Data Cleaning & Wrangling24 Q&A

Data Cleaning & Wrangling — Q&A

Handle missing values, outliers, duplicates, and reshape data for analysis.

Data Cleaning Interview Q&A

1What is data cleaning?
Answer: Fixing quality issues like missing values, duplicates, invalid formats, and inconsistencies.
2How detect missing data?
Answer: Profile null counts per column and inspect patterns by segment/time.
3Drop vs impute missing values?
Answer: Drop when impact is low; impute when preserving data is important and assumptions are valid.
4How handle duplicates?
Answer: Define business key, identify exact/near duplicates, keep authoritative record.
5What are outliers?
Answer: Extreme observations that may be valid rare events or data errors.
6How treat outliers?
Answer: Investigate source, then cap, transform, segment, or remove with justification.
7Why standardize text values?
Answer: Prevent category explosion due to case/spelling variations.
8Date parsing best practice?
Answer: Enforce one timezone and one canonical datetime format.
9How validate cleaning steps?
Answer: Use before/after metrics, data tests, and sample audits.
10What is data leakage during cleaning?
Answer: Using future/test information while preparing training data.
11Should cleaning be reproducible?
Answer: Yes, via scripted pipelines and versioned transformation logic.
12One-line data cleaning summary?
Answer: Clean data is the foundation of trustworthy analytics and ML models.
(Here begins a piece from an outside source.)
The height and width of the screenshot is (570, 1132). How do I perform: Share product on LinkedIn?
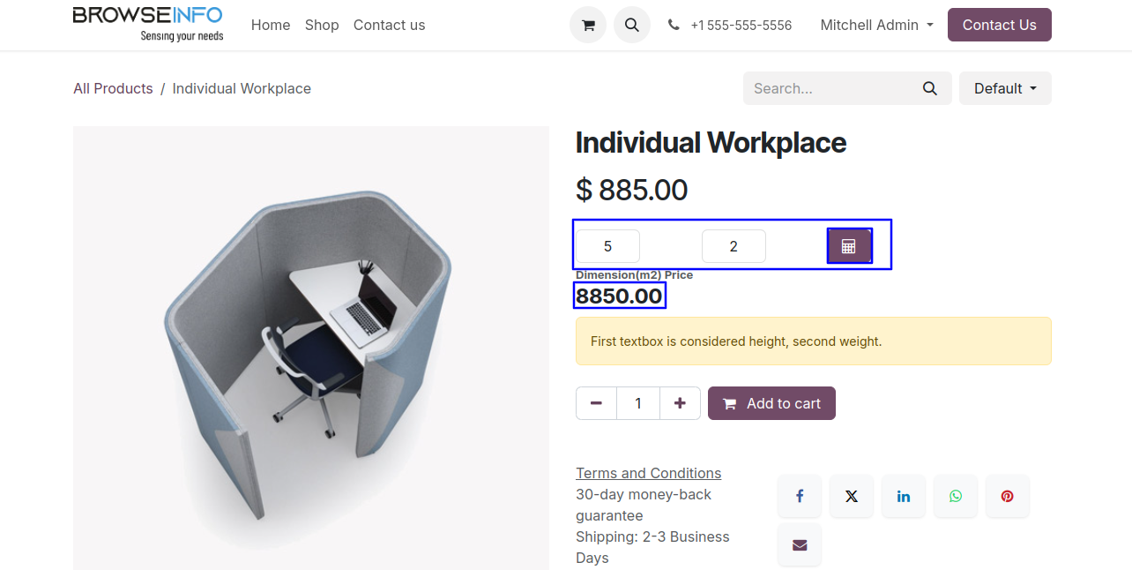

Data Wrangling Interview Q&A

13What is data wrangling?
Answer: Transforming raw data into usable, analysis-ready format.
14Wrangling vs cleaning?
Answer: Cleaning fixes quality; wrangling includes reshaping, joining, and feature-ready transformation.
15What is tidy data?
Answer: Each variable column, each observation row, each value cell.
16Wide vs long format?
Answer: Wide stores repeated measures across columns; long stacks them in rows.
17Why keys matter in joins?
Answer: Correct keys prevent duplication and incorrect row matching.
18How handle schema drift?
Answer: Add schema checks and transformation mapping by source version.
19What is feature engineering in wrangling?
Answer: Creating informative variables from raw inputs.
20Why type casting important?
Answer: Wrong dtypes cause calculation errors and inefficient memory use.
21How validate joins?
Answer: Compare pre/post row counts and key uniqueness diagnostics.
22How manage pipeline steps?
Answer: Make each transform modular, testable, and idempotent.
23What is idempotent transform?
Answer: Re-running it produces same result without side effects.
24Wrangling in one line?
Answer: Wrangling bridges messy sources and reliable analytical outputs.